Halkların Demokratik Partisi (HDP) eski Eş Genel Başkanları Figen Yüksekdağ ve Selahattin Demirtaş’ın da aralarında bulunduğu 7 milletvekili, 4 Kasım 2016’da gözaltına alınıp tutuklandı. Bu tarihten bu yana Kandıra 1 Nolu F Tipi Kapalı Cezaevi'nde tutulan Yüksekdağ’ın, başvuru yaptığı Avrupa İnsan Hakları Mahkemesi (AİHM), 8 Kasım 2022’de Avrupa İnsan Hakları Sözleşmesi’ne (AİHS) işaret ederek, ihlal kararı verdi.
 
Bu karara rağmen hala tutuklu bulunan Yüksedağ, bulunduğu cezaevinden AİHM kararının uygulanmaması, Emek ve Özgürlük İttifakı ve kadınların mücadelesinin yanı sıra 8 Mart’a Dünya Kadınlar Günü’ne ilişkin sorularımızı yanıtladı.
 
‘İKİ TARAFTA SÜRECİ İDARE ETMEYE ÇALIŞIYOR’
 
AİHM kararına işaret eden Yüksedağ, bu karar ile birlikte kendilerine verilen cezalarının haksız ve siyasi saiklerle alındığının bir kez daha teyit edildiğini söyledi. Ancak kararın çok geç verildiğini ve bu nedenle sorunlu bir karar olduğunu da ifade eden Yüksedağ, “Türkiye iktidarının AB ile geliştirdiği açık kapı ilişkileri ve pazarlıkların bu gecikmede etkili olduğunu düşünüyorum. Öte taraftan Selahattin Demirtaş ve Osman Kavala kararları Türkiye tarafından hala uygulanmadı. Son AİHM kararında benim dışımda İdris Baluken olmak üzere iki mahpus var. Derhal salıverme kararı bilindiği üzere bizim içinde aynı sebeplerle uygulanmıyor. AİHM kararı Kobanê davasındaki suçlamaları ve tutuklamayı da kapsıyor olmasına ve tutuklu yargılanan diğer arkadaşlar açısından da bağlayıcı sayılmasına rağmen heyet kararı yok sayıyor. Bu gün AİHM kararı ve Türkiye devletin altına imza attığı sözleşme ile ve bağlayıcılığını tanıdığı AİHM’le gerçek anlamda bir irtibatı kalmamıştır. İki tarafta da süreci idare etmeye çalışıyor” dedi.
 
HUKUK OYUNUNDA BİR PERDE: KOBANÊ DAVASI 
 
Tutuklamalarının nedenine de işaret eden Yüksekdağ, bunun verdikleri siyasi mücadele ile doğrudan bağlantılı olduğunu belirtti. Yüksekdağ, serbest bırakılmalarının da ancak verilecek bir siyasi mücadele ile mümkün olabileceğini söyledi. Ayrıca hala süren Kabonê Davası’na da dikkat çeken Yüksekdağ, “Kobanê davasının hukuk ve yargı ciddiyeti boyutunu uzun uzadıya anlatmama gerek yok. Ama tarihe tam bir hukuk cinayeti ve rezaleti olarak geçeceği kesin. Dava, tastamam siyasi ve iktidar güdümünde olunca, hukuk zaten oyunun oynatıldığı bir perdeden fazlası değil” diye kaydetti.

#### Verilen liste
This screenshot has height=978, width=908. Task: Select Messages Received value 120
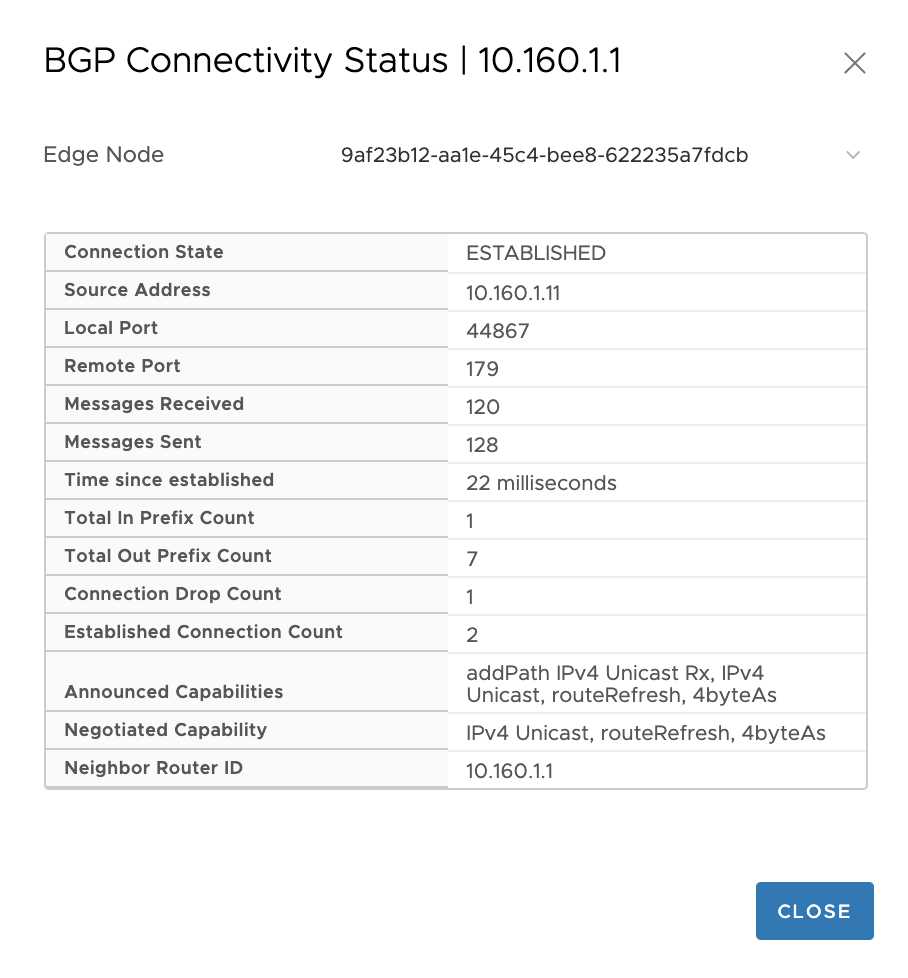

#### Yazılı alıştırma 1
Figen Yüksekdağ'la ilgili metne göre AİHM ihlal kararını hangi tarihte verdi?
#### Yazılı alıştırma 2
Figen Yüksekdağ'la ilgili metni kaldığı yerden sürdürün.

#### Sonuç 1
8 Kasım 2022'de.

#### Sonuç 2
 
YARGI SÜRECİ 
 
Davada sorguların hala bitmemiş olmasına rağmen esas hakkında mütalaa verildiğine de dikkat çeken Yüksekdağ, kendilerine alelacele ceza verilmek istendiğini belirtti. Dava kapsamında yapılan duruşmalara müdahalelerin yapıldığının altını çizen Yüksekdağ, “Bize özel seçilip görevlendirilen bir heyeti dahi günlük olarak yönetemeden edemiyorlar. Davanın hızlandırılması ve mütalaaya geçiş kararı da böyle oldu. Planladıkları seçim tarihinden önce bize kestirecekleri cezayı bir propaganda, karalama ve üstünlük gösterisi için kullanmak istediler. Kobanê davasında son aşamaya geçiş kararıyla eş zamanlı olarak HDP kapatma davasında da hazine yardımına el koyma kararı aldırıldı. Yani bütün siyasi yargı süreçleri senkronize, tek elden, tek masadan yürütülüyor” diye konuştu.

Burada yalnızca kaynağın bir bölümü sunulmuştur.